Exercise — Set down again exactly the lines of the listing below that fall between the line holding "Select the Text tool" and the line holding "Task: Expand the HR_TYPE", inclusive.

(The records)

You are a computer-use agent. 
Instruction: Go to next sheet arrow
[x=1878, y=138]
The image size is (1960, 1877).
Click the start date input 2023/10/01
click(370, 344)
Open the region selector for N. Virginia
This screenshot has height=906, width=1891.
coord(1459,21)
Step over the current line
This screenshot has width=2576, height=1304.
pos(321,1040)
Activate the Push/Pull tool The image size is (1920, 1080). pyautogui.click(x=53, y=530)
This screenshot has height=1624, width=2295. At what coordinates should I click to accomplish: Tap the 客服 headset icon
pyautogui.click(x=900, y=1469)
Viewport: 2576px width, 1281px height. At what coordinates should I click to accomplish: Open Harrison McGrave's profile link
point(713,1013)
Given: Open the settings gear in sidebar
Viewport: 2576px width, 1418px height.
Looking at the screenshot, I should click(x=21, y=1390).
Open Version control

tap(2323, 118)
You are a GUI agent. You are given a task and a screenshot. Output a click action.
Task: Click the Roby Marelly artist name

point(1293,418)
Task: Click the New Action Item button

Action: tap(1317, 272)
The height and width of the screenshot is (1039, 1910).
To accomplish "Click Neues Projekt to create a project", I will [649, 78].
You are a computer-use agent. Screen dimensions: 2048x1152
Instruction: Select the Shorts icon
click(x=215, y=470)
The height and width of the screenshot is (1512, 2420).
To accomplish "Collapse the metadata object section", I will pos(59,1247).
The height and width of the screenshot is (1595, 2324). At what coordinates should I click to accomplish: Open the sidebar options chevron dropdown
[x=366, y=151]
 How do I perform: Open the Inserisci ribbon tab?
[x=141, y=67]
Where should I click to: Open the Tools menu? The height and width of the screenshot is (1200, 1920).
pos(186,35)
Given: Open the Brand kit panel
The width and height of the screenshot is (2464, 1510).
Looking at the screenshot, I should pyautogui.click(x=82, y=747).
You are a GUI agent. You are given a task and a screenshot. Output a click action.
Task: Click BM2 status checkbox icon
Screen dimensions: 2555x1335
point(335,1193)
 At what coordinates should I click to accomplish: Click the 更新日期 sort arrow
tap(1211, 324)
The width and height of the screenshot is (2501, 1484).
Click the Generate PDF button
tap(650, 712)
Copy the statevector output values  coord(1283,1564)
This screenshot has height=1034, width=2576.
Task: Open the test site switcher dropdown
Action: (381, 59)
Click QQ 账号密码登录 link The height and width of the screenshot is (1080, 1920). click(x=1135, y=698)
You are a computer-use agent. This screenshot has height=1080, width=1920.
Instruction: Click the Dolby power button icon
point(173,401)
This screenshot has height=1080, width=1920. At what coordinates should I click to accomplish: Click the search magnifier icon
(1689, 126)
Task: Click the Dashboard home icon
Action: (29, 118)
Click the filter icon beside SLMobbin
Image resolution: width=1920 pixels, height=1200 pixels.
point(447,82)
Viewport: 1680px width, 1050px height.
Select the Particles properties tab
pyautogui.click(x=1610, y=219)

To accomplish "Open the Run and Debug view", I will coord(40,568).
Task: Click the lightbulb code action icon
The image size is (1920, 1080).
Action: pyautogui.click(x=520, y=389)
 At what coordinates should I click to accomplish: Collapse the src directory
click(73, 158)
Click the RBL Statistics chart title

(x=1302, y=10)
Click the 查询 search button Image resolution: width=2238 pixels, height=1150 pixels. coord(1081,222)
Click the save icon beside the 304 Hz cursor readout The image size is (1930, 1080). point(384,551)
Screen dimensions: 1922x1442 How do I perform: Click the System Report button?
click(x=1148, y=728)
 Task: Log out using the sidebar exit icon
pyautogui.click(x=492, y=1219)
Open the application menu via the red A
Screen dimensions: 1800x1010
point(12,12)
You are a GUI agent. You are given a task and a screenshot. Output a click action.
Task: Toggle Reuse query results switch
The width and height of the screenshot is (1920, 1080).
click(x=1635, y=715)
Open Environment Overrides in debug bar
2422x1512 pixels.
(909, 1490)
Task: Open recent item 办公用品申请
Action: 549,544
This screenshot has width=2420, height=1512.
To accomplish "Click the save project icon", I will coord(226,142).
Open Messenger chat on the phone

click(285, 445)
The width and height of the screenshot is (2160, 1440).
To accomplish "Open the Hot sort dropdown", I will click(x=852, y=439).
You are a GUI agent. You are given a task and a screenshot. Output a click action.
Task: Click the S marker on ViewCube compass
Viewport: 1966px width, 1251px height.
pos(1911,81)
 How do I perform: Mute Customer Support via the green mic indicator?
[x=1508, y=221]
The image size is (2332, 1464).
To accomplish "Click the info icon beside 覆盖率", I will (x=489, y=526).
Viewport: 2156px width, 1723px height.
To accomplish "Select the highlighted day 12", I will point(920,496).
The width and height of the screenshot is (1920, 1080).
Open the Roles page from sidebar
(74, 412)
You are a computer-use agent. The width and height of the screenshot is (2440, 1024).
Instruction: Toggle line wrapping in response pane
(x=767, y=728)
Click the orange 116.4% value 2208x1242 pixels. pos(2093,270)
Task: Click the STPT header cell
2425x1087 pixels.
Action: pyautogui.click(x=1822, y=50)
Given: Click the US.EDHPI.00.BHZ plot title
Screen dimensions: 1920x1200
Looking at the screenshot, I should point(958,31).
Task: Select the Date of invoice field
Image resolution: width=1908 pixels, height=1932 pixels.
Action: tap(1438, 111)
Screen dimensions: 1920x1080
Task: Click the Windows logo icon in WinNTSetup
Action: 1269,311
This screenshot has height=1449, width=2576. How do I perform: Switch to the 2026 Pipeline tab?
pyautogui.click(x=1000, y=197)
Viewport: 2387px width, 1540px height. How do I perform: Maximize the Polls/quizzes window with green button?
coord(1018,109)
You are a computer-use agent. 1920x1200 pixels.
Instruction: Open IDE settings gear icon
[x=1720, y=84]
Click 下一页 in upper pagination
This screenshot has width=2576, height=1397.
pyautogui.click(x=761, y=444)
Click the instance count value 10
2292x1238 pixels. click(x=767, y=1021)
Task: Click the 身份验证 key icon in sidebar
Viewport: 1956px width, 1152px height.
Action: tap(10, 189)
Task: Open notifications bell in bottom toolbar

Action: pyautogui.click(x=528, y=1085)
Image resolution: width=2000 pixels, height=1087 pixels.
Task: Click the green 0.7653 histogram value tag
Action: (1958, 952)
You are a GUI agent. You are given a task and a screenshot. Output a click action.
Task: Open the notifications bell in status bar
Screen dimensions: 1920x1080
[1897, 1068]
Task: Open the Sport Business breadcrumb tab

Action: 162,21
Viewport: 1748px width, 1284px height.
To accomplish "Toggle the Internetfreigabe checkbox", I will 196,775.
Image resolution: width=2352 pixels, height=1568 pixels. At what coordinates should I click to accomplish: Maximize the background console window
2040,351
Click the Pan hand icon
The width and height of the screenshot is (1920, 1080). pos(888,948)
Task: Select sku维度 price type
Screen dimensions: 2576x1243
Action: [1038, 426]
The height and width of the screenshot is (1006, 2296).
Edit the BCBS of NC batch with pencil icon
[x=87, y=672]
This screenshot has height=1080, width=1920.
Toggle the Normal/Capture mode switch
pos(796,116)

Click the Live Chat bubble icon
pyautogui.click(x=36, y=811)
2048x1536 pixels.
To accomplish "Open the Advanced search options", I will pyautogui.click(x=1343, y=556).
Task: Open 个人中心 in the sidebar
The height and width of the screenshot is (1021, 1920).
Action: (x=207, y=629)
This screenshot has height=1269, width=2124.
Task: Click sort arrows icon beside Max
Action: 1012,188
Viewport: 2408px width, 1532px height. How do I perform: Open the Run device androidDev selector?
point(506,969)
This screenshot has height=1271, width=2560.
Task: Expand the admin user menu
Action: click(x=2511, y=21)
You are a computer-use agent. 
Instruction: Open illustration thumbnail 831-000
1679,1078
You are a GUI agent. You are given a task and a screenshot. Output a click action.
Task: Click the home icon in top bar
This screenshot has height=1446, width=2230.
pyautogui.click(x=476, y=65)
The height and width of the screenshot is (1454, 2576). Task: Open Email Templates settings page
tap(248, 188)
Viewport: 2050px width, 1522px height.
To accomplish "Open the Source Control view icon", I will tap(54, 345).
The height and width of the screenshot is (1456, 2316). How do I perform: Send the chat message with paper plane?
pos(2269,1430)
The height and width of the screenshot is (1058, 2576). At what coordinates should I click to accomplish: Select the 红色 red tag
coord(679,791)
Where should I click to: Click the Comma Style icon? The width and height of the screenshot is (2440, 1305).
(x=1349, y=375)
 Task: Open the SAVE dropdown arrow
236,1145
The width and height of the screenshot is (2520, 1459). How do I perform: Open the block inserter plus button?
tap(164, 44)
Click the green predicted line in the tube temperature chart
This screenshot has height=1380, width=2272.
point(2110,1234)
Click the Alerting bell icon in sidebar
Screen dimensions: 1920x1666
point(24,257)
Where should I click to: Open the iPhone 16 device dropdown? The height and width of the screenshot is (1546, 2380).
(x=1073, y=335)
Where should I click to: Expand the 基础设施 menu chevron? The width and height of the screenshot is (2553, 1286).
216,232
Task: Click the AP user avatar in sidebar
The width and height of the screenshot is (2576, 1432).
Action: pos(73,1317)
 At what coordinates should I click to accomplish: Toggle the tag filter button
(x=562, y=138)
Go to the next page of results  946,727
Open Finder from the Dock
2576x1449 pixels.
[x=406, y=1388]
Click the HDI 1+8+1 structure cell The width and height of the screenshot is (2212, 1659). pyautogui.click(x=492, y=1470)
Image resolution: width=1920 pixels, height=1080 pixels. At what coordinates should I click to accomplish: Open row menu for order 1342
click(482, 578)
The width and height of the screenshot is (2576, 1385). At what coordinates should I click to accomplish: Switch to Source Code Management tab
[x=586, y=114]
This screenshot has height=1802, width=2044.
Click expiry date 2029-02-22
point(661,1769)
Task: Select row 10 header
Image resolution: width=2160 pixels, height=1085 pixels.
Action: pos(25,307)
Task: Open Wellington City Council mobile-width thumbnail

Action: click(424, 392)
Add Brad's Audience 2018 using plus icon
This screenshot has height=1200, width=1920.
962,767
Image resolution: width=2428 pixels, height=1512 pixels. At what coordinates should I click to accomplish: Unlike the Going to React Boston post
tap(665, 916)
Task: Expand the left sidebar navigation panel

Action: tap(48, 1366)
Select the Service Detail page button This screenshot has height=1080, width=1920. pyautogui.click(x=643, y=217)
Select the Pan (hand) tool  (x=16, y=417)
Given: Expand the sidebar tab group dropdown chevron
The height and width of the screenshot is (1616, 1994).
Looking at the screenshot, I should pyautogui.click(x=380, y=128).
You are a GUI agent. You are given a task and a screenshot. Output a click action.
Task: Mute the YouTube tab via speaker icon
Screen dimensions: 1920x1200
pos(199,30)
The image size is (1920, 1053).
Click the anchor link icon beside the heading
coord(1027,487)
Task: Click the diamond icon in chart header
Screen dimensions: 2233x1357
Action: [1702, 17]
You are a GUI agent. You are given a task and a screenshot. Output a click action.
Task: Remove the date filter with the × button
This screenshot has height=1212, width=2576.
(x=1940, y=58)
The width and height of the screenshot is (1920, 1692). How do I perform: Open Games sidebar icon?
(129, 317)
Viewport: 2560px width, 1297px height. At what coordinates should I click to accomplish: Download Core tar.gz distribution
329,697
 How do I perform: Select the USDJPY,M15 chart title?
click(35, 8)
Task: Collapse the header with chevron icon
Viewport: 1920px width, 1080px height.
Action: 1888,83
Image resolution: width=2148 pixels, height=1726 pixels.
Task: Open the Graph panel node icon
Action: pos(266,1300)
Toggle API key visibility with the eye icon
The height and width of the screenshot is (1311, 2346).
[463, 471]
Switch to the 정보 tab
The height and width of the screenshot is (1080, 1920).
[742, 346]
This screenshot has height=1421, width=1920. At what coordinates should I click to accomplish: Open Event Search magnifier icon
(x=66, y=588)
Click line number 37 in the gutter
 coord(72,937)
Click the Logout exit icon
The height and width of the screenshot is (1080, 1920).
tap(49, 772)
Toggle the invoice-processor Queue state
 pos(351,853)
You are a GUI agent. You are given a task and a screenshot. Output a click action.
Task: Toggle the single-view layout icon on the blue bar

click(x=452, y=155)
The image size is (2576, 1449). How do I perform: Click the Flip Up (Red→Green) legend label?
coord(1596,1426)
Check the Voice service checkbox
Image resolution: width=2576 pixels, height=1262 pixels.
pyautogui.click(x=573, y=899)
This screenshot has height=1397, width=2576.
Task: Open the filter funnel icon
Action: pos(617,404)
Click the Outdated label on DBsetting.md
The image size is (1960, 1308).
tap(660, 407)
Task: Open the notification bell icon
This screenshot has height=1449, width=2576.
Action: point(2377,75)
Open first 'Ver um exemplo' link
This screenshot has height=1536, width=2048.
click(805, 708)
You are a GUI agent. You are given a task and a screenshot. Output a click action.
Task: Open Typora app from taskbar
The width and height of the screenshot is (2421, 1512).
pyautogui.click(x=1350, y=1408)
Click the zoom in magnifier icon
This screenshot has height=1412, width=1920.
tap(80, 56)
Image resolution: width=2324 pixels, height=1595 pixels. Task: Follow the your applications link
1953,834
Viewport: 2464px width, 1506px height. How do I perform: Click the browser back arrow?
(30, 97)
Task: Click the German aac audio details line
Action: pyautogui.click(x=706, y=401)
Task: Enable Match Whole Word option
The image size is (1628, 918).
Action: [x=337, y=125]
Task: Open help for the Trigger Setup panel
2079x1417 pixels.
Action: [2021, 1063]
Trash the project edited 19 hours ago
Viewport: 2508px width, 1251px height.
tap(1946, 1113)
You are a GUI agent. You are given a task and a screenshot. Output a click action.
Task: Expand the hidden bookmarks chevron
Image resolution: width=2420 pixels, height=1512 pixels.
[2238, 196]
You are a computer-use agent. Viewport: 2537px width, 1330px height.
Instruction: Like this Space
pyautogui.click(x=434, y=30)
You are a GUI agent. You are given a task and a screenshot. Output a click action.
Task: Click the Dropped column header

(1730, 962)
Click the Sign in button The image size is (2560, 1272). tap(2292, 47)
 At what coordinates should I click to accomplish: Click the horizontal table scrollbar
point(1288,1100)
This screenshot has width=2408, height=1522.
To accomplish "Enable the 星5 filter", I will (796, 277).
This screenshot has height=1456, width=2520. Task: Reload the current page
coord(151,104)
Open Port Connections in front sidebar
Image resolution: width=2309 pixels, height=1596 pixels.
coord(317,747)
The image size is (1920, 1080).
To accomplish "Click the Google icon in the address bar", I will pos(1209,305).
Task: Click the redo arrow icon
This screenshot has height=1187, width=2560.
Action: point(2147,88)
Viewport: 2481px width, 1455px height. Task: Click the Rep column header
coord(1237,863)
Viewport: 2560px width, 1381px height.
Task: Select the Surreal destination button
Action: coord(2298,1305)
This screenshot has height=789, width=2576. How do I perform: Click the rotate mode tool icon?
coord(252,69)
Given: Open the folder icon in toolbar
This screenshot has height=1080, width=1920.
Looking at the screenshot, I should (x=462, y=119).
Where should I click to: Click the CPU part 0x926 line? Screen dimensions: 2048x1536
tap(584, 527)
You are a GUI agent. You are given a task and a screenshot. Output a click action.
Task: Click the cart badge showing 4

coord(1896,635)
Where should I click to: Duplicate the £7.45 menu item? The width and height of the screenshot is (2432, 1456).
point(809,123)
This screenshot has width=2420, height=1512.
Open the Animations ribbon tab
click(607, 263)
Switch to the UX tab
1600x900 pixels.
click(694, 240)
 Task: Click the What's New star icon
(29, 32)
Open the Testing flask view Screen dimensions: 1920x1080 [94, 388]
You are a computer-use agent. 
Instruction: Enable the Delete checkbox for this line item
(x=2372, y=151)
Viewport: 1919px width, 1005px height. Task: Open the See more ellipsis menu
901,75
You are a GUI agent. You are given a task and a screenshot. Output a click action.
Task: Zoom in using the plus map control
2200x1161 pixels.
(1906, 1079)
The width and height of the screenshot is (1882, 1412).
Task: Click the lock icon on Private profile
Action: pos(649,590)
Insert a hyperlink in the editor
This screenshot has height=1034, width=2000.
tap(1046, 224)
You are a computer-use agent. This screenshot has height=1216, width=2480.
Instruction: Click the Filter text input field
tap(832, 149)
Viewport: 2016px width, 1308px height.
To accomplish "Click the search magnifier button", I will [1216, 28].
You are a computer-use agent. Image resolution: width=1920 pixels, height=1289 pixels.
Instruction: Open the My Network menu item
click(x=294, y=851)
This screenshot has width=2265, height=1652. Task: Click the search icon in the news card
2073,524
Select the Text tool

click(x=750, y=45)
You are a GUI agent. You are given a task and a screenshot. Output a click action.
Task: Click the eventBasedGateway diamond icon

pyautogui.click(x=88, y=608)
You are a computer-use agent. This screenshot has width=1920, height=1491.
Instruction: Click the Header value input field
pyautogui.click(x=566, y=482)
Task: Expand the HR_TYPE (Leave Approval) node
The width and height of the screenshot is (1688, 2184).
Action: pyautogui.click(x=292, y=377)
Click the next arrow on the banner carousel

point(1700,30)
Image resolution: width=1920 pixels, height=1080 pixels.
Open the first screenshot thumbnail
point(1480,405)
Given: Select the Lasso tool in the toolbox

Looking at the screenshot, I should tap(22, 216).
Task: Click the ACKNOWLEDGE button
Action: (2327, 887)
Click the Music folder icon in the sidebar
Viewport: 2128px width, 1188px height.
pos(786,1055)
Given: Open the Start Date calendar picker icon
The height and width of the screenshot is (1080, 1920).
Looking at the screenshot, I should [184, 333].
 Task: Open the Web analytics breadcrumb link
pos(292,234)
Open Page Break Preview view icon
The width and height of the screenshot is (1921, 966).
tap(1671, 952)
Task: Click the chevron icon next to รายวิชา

(End The records)

Answer box —
Select the Text tool

click(x=750, y=45)
You are a GUI agent. You are given a task and a screenshot. Output a click action.
Task: Click the eventBasedGateway diamond icon

pyautogui.click(x=88, y=608)
You are a computer-use agent. This screenshot has width=1920, height=1491.
Instruction: Click the Header value input field
pyautogui.click(x=566, y=482)
Task: Expand the HR_TYPE (Leave Approval) node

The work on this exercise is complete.